The problem with you keeping all the house and him keeping all the pension is twofold:

  1. how does he adequately house himself
  2. how are you looked after in retirement.

Generally courts will want you to have equality of income in retirement and to make sure that you're both housed appropriately.

It is possible to offset pensions against house, but it's unlikely if he's against it. And offsetting the whole lot is usually a bad idea for both parties.

That said. It's important to look at the full picture. So, savings, investments, salary, years till retirement, children (needs and ages etc) as they're all important factors in how things are split.

They'll also affect what's possible. For instance, if there were a load of cash savings or accessible investments that could enable him to adequately house himself, then there might be a clever offset you can do. Etc.

Could you buy his half out? So stay put but pay him half market value?

We don't have enough info to work out what's reasonable. But generally you can't force him to take all the pension and demand you keep all the house. He can probably force a sale if he can't house himself without the equity.
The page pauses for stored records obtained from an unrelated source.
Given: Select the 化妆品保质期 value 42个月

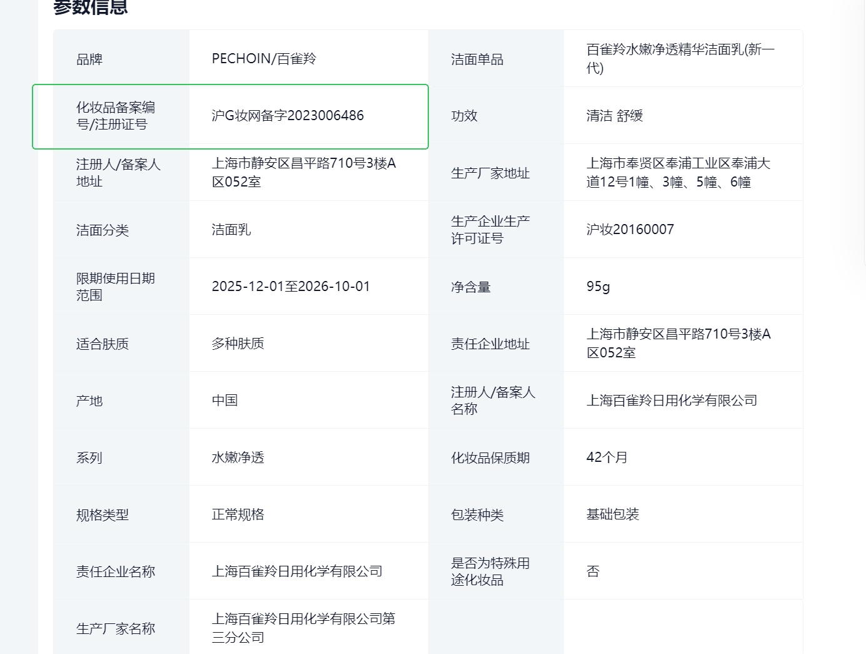Looking at the screenshot, I should click(607, 457).
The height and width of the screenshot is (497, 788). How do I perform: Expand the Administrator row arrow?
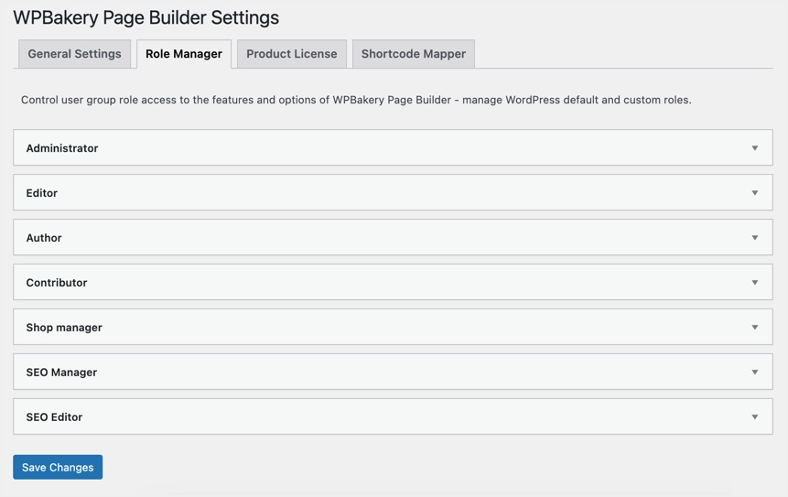(755, 148)
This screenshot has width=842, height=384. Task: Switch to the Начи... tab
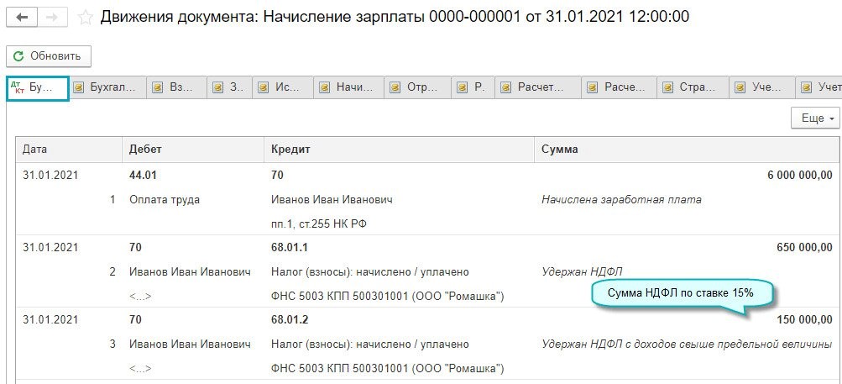[353, 87]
Bunty55 · 10/06/2022 01:39

What about your pension OP ?

SunnydSarah · 10/06/2022 02:12

Sorry yes not enough info

children flown the nest
I have a pension (much smaller than his but enough) enough savings and a little business which will more than keep me going if I kept the house

he has a place to live small mortgage from inheritance so has a house

we are both late 50s still “friends” but this could be a big stumbling block

OP posts:
SunnydSarah · 10/06/2022 02:19

Even if I took half his pension it’s still only £10k a year but the house is worth £600k so it would cost me £300k which I don’t have and that 300k is the equivalent to 30 years of the pension I would get so it doesn’t make sense to me

OP posts:
millymollymoomoo · 10/06/2022 09:51

Do you understand the values of pension and cetv/transfer values
generally they are not 1:1 ie £1 of house equity might equate to only £0.4 of pension etc

it can be possible To negotiate some level of offset but you need to understand the fair values of each

in addition your pension will also be in the pot for sharing

ComtesseDeSpair · 10/06/2022 11:28

From the calculations in your last posts it seems like you’re asking for the much better deal - you want the big valuable family home whilst he has a small house with a mortgage, and what you’d get from a share of his pension is less than his share of the house. I’m not surprised he doesn’t want to agree to that.
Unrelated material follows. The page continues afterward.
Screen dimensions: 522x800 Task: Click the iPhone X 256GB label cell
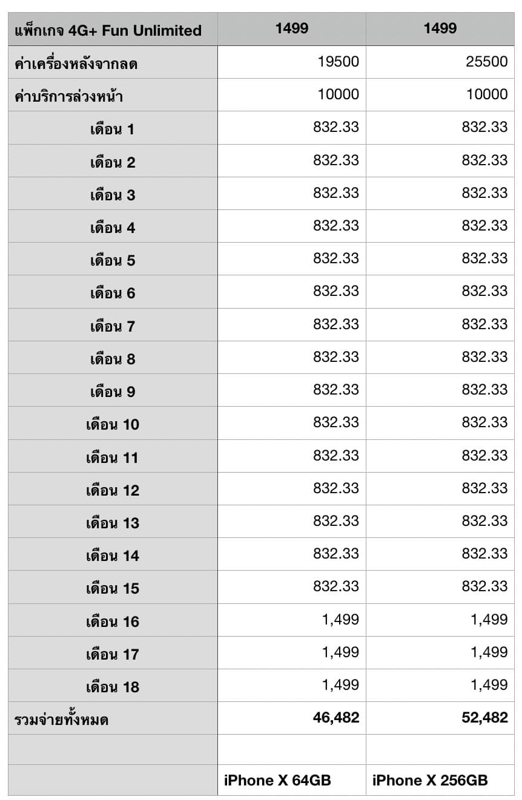pyautogui.click(x=430, y=780)
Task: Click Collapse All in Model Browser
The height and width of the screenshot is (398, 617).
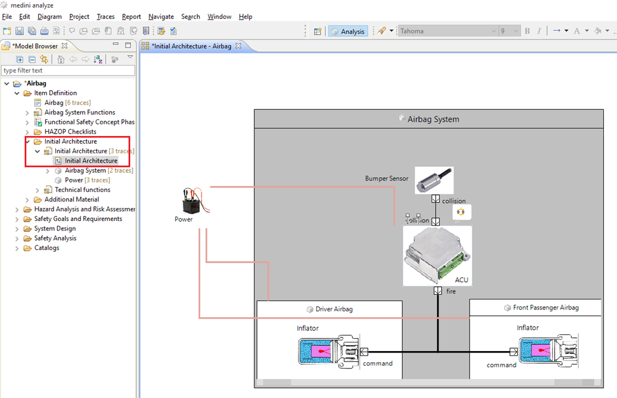Action: coord(32,59)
millymollymoomoo · 10/06/2022 12:40

Oh you’re the poster who wants to keep the £1m house which you can’t afffird to keep and fir him to live in small house with a mortgage yet still get pension etc
in which case agree with PP that I’m not surprised he doesn’t agree
you need to sell up and downsize like multiple people have already told you

PaddingtonBearStareAgain · 10/06/2022 12:41

Given what you've said, I wouldn't agree either

rwalker · 10/06/2022 12:44

Yes your not being fair He could have a massive pension and drop dead and get not return out of it .
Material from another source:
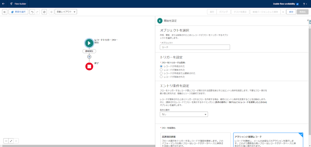Click the red end element

(89, 66)
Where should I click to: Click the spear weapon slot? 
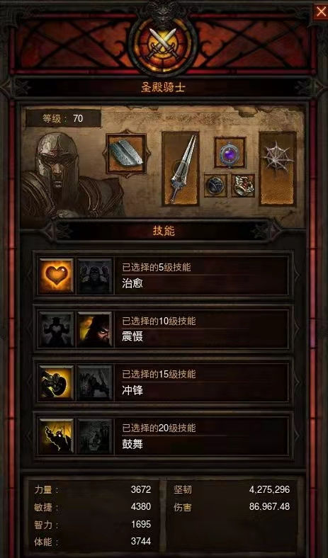click(x=181, y=169)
CaptSkippy · 10/06/2022 13:00

But that pension won't kick in till for another 15 years at least, surely? So that is money down the line whereas the house is money within the next few months.

I am sorry, OP. But I think that if you want to keep the house you will have to buy him out or sell it.

GlitteryGreen · 10/06/2022 13:01

Sorry OP, what you're asking doesn't sound very fair.

ComtesseDeSpair · 10/06/2022 13:15

But I’ll also take a more sensitive approach and acknowledge that the economics of splitting up are always tied up in emotions. At the moment, in the thick of it all, you’re attached to your home, it’s a huge part of your life and who you are, and thinking of leaving it seems impossible. I know, I’ve been there.

It isn’t worth the emotional stress. Sell it, and the other joint assets. Split the money equally. Move somewhere smaller that suits your new needs in your new life alone. In a few years’ time you’ll look around you and then think back and wonder why you wasted so much time and energy trying to argue about keeping the old house, and you won’t regret giving up on doing so.